I think we are just using scipy trunc_norm. You can see if taking rvs eith similar parameters as in your model is indeed so mich slower.

Can you share a small reproducible snippet that illustrates the slowdown?

Hi there - I am experiencing the same slowness to the extreme and was wondering if someone had more insights since the last above post in Oct 2022. Truncated Normal (straight from pymc) likelihood was manageable (15min per sampling, I have 99 to do) but Truncated Student likelihood (own build from pymc, which could be the problem) gets stuck (see pic below on the sampling status).
Here is the model, with the 2 likelihood variants:
ndims = len(feature_cols)
X_shape = np.empty((0, ndims))
y_shape = np.empty((0,))
with pymc.Model() as MODEL:
# data containers
X = pymc.MutableData(“X”, X_shape)
y = pymc.MutableData(“y”, y_shape)

# priors
intercept = pymc.HalfNormal("intercept", sigma=1)
b = pymc.MvNormal("b", mu=np.zeros(ndims), cov=5 * np.eye(ndims))
nu = pymc.Gamma("nu", alpha=2.0, beta=0.1)
sigma = pymc.HalfCauchy("sigma", beta=10)
mu = intercept + pymc.math.dot(X, b).flatten()  

# likelihood Truncated Normal:
likelihood = pymc.TruncatedNormal("obs", mu=mu, sigma=sigma, lower=0.0, observed=y)

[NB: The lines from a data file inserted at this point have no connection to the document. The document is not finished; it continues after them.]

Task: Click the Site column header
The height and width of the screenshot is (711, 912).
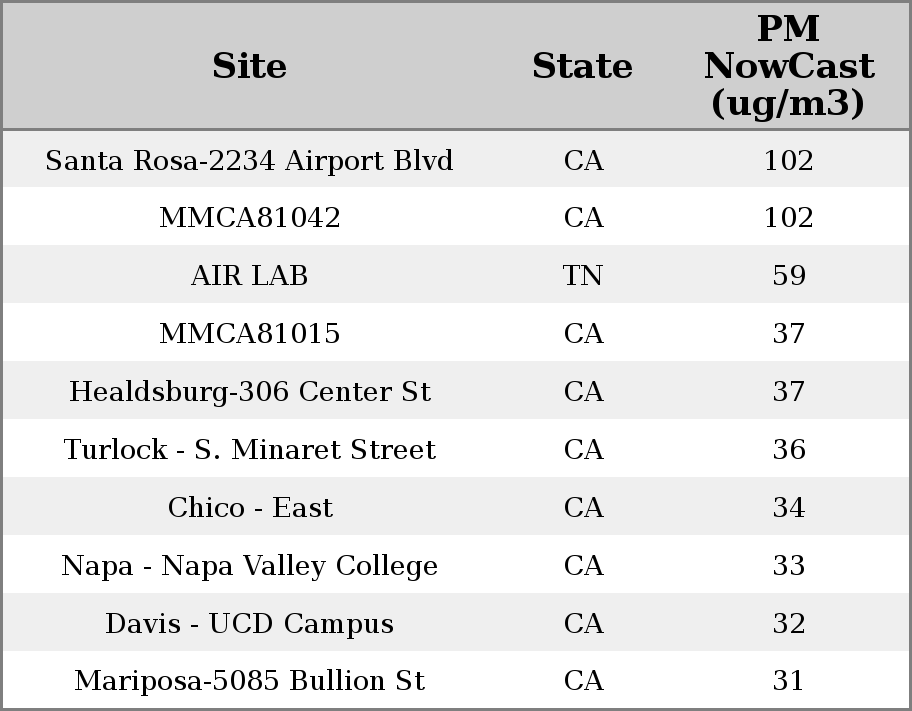Action: tap(249, 66)
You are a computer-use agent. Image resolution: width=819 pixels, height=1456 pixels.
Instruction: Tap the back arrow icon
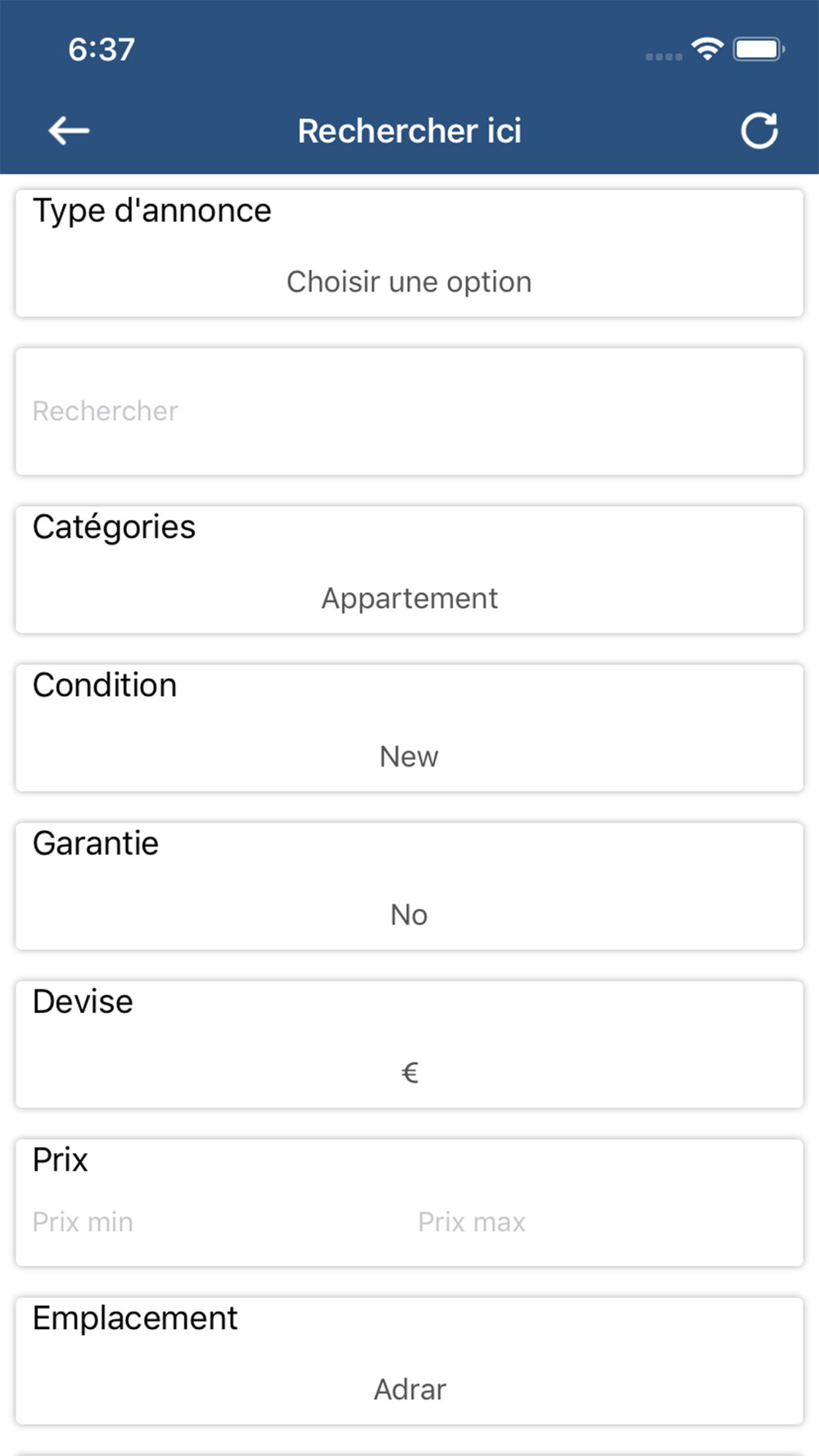(x=69, y=130)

# likelihood Truncated TStudent:
likelihood = pymc.Truncated('obs', pymc.StudentT.dist(mu=mu, nu=nu, sigma=sigma), observed=y, lower=0.0)

Thank you!

TruncatedStudentT logp and gradients are much more costly to evaluate than for TruncatedNormal. You may also have bad priors for mu, nu, sigma, that force the sampler to take many small steps (more evaluations needed)

Thank you Ricardo. On priors, the above ones were meant to be weakly informative priors, but if you see an anomaly, please let me know.